→ **TASK STATEMENT**
Answer these questions from the homesickness passage below:
1. Which of the writer's children did she take to the MEPS Center?
2. What does the passage say about people enlisted in different branches of the military?
3. What three things did the recruits arrive with?

→ **GIVEN PASSAGE**

Homesickness

“Taking your teenage child to college compared to them going into the military is not the same.”

It is not that I am insensitive or downplaying the emotions that any mom may feel when their kids leave for college, but as a mom that took her firstborn son to the MEPS (Military Entrance Processing Command) Center, it was like, “Here, hold my beer”, as I felt that it could not compare to the feeling of having  your child for all these years and then handing him over to the government and to no longer have any say of what or where he was going or what he was going to do.

All parents that have a child that has gone to college and a child that went into the military know they are not the same, even those that are enlisted in different branches of the military will have different experiences.

A few examples, my sons that went to college did not arrive on a bus in the middle of the night, they were not yelled at or given nicknames by “upperclassmen” at least not on the first day. They were not given haircuts so that they blended in with all the other freshman on campus nor were pushed physically nor mentally broken down in the days to come. On their first day, they did not get issued uniforms, name tags, nor vaccinated in an assembly, in which they were marked and numbered and given full physical examinations including seeing the dentist which some were scheduled to get their wisdom teeth removed the first few weeks after arrival. Their phones were not taken away nor did they only arrive with a $20 bill, their ID, and a pocket-sized bible with family addresses written in the back. They were allowed to call us anytime and not just the one “scripted” phone call on arrival with yelling and chaos in the background.

→ **RECORDED INFORMATION**
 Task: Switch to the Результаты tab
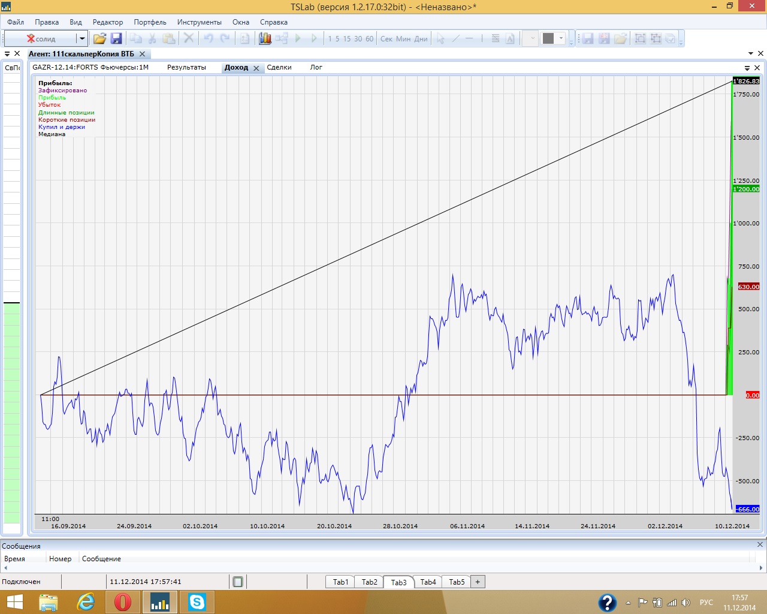tap(186, 67)
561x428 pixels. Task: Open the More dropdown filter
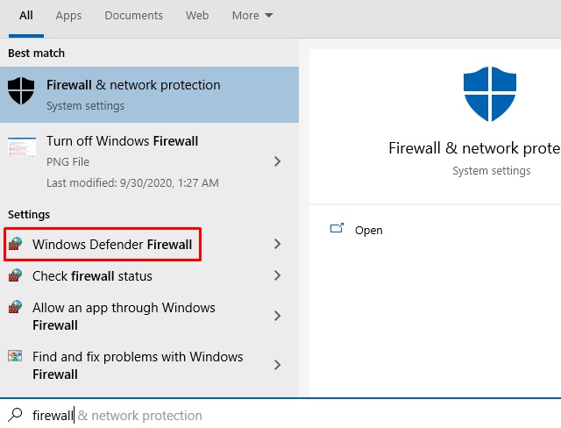click(x=252, y=16)
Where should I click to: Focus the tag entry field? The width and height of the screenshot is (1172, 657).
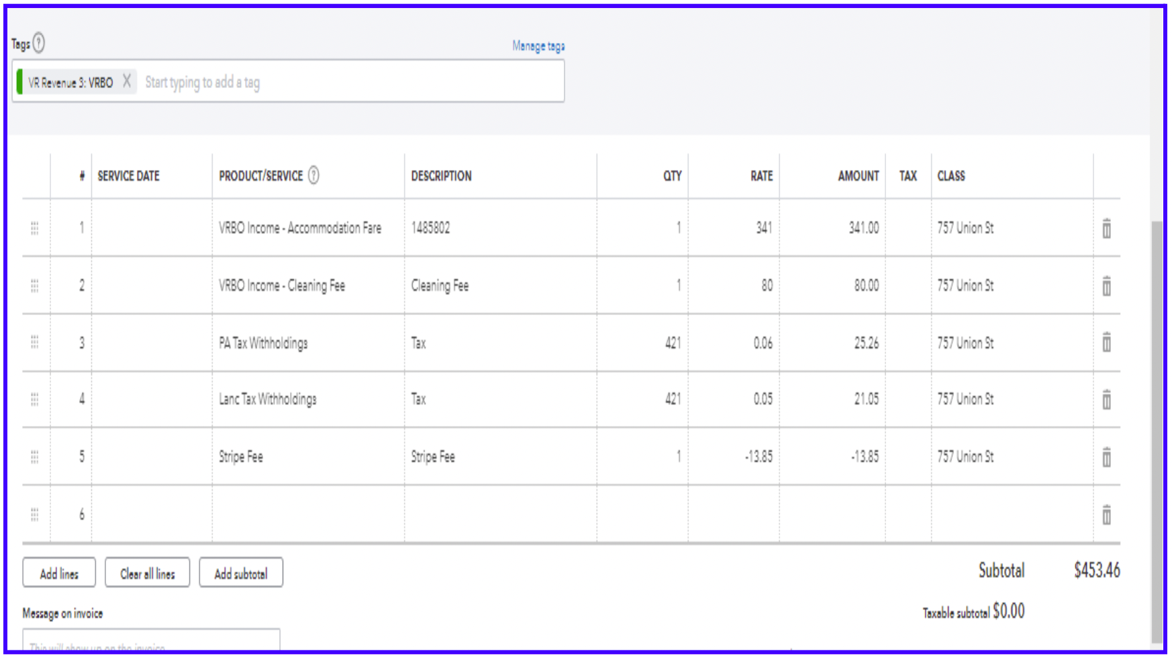pos(349,82)
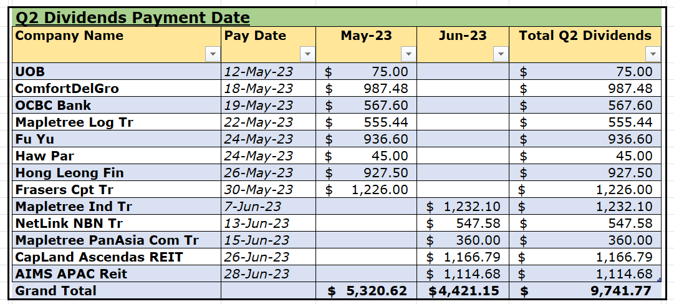Select the Hong Leong Fin pay date cell
Image resolution: width=674 pixels, height=304 pixels.
click(x=269, y=173)
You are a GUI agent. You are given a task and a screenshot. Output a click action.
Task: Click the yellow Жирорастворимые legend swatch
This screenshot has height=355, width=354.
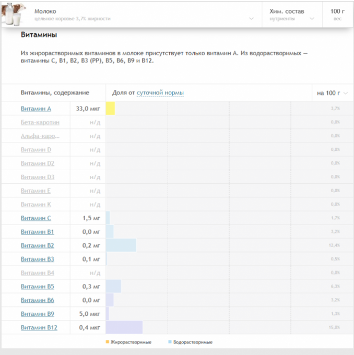coord(108,342)
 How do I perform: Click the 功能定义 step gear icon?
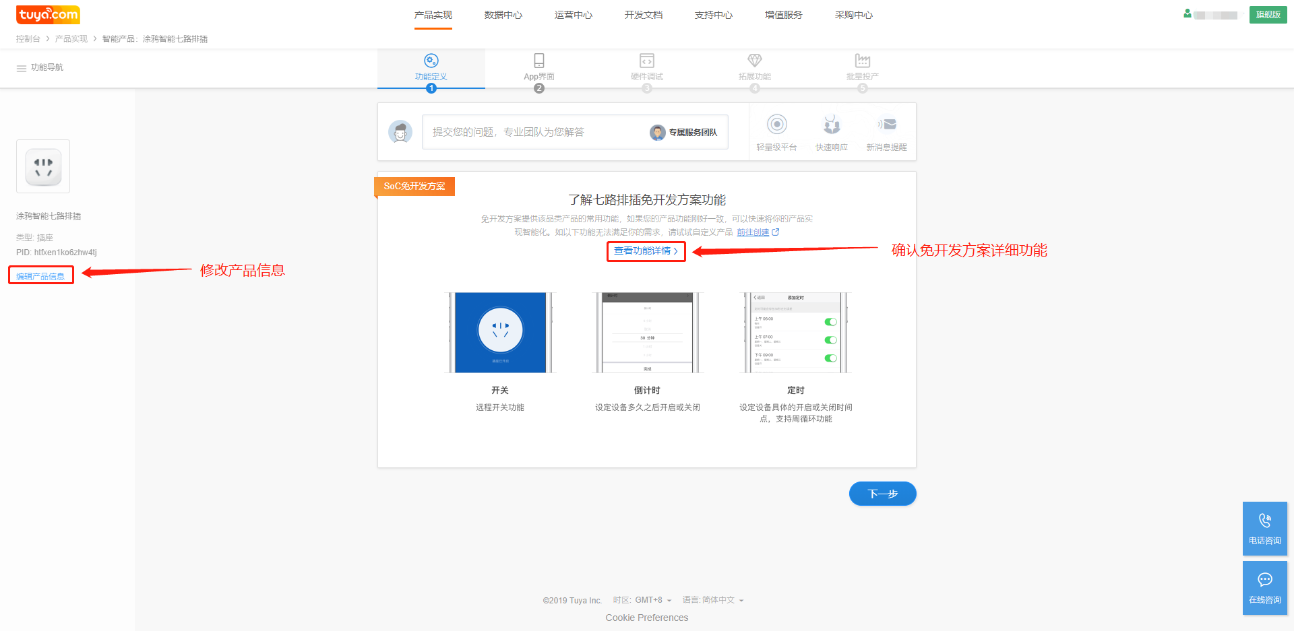[431, 61]
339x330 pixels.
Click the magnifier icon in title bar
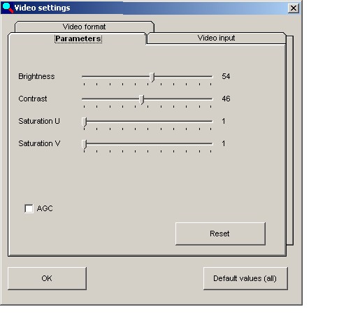coord(7,8)
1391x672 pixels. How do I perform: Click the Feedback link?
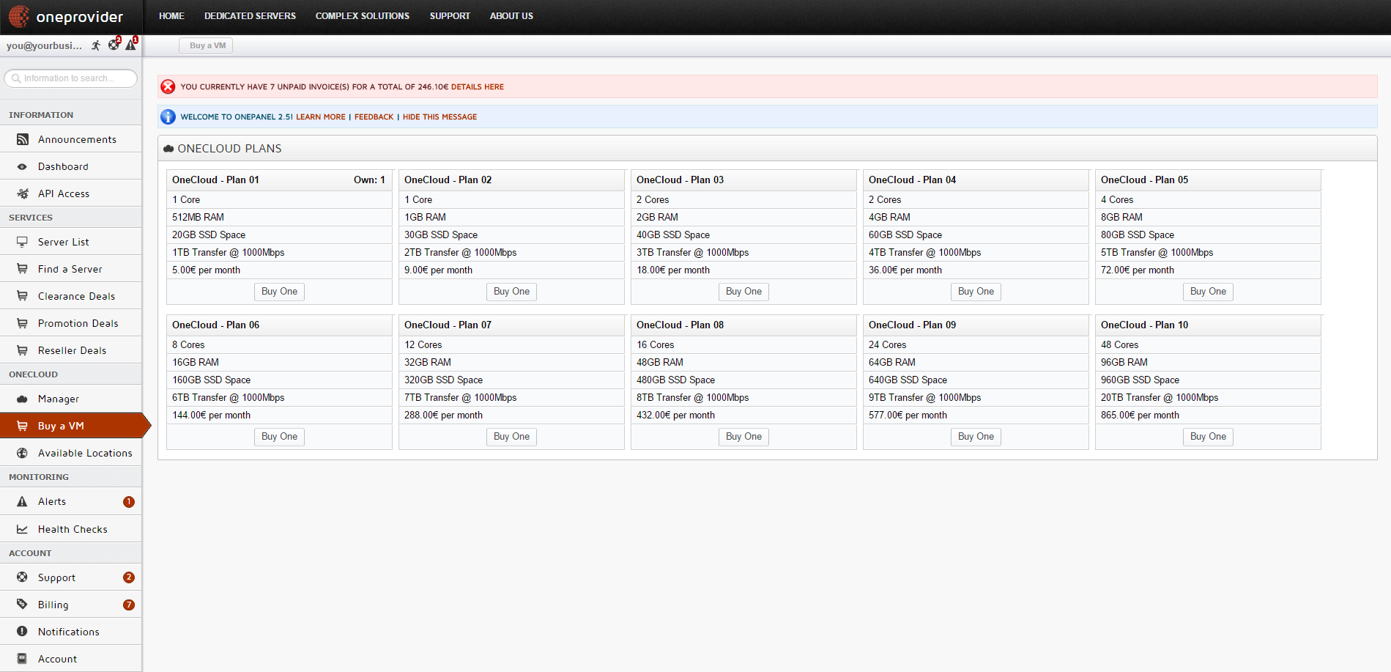click(374, 117)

→ **TASK ANSWER**
1. Her firstborn son.
2. They will have different experiences.
3. A $20 bill, their ID, and a pocket-sized bible with family addresses written in the back.